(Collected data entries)

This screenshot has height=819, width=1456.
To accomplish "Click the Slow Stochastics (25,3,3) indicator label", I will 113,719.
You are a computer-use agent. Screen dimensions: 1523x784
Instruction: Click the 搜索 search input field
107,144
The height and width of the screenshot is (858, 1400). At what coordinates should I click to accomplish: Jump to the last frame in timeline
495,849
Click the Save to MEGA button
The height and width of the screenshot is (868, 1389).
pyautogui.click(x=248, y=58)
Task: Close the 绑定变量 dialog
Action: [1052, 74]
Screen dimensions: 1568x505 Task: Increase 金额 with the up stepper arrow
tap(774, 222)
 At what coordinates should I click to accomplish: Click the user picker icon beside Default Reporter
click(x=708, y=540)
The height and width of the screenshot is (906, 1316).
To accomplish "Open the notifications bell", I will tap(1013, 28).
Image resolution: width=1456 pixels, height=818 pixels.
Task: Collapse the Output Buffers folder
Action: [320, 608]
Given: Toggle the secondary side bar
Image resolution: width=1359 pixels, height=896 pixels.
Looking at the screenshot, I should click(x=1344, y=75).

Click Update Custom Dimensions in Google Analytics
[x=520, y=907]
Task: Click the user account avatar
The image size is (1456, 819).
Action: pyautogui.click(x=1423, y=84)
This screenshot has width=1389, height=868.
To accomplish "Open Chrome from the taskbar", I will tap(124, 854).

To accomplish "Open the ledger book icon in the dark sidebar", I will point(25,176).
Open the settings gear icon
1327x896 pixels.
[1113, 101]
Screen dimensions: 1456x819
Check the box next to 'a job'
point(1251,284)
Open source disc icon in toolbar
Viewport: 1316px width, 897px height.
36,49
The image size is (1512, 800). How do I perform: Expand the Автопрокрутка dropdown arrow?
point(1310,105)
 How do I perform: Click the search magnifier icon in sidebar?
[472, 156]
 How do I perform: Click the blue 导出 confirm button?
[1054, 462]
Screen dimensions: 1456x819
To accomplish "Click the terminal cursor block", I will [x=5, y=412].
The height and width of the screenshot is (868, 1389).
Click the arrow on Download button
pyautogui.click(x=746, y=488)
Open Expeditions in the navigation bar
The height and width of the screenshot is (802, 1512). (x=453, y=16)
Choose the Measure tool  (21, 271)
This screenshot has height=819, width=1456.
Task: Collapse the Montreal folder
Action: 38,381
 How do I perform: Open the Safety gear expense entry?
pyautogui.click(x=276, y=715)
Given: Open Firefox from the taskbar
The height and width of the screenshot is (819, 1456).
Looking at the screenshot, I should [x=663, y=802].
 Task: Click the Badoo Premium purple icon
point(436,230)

EXERCISE DIRECTIONS:
Please copy the lines in the records above between the one holding "Instruction: Click the 搜索 search input field" and the one holding "The height and width of the screenshot is (906, 1316).", inclusive, exactly and with no other line.

RESPONSE:
Instruction: Click the 搜索 search input field
107,144
The height and width of the screenshot is (858, 1400). At what coordinates should I click to accomplish: Jump to the last frame in timeline
495,849
Click the Save to MEGA button
The height and width of the screenshot is (868, 1389).
pyautogui.click(x=248, y=58)
Task: Close the 绑定变量 dialog
Action: [1052, 74]
Screen dimensions: 1568x505 Task: Increase 金额 with the up stepper arrow
tap(774, 222)
 At what coordinates should I click to accomplish: Click the user picker icon beside Default Reporter
click(x=708, y=540)
The height and width of the screenshot is (906, 1316).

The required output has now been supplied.